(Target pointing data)
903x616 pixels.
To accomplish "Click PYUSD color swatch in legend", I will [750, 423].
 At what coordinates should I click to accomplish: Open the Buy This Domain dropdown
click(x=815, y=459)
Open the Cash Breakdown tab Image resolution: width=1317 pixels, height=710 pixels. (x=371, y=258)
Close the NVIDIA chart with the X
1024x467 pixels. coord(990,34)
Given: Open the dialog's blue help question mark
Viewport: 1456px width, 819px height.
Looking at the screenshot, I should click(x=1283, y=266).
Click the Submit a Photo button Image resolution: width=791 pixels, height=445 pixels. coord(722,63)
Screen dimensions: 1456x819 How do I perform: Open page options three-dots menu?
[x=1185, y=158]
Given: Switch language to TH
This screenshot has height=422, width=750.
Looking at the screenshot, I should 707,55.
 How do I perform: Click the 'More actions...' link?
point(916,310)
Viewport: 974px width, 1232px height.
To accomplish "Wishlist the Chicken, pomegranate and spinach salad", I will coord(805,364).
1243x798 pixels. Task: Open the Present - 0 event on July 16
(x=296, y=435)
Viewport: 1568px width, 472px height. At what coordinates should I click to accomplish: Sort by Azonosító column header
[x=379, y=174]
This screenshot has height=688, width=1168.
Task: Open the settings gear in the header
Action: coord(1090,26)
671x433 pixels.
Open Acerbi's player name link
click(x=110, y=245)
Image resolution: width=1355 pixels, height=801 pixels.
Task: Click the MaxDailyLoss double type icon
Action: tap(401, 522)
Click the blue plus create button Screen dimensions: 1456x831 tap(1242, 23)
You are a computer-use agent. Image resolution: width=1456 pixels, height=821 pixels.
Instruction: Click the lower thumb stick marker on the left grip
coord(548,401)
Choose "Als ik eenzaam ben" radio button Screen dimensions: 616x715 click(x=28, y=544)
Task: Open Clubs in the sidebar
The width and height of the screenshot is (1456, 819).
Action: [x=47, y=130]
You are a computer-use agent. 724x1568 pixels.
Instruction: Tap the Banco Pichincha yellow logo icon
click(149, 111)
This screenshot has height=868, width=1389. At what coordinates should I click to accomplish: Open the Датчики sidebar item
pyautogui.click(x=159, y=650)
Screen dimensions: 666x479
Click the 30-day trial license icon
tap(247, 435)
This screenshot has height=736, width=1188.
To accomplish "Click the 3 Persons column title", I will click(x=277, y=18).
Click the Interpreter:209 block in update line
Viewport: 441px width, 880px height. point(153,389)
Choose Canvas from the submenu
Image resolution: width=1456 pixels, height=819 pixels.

» **INSTRUCTION**: Reproduce verbatim the lines from the one containing "Given: Open the" through the one containing "Click the Submit", both endpoints included.

» **RESULT OF THE EXERCISE**:
Given: Open the dialog's blue help question mark
Viewport: 1456px width, 819px height.
Looking at the screenshot, I should click(x=1283, y=266).
Click the Submit a Photo button Image resolution: width=791 pixels, height=445 pixels. coord(722,63)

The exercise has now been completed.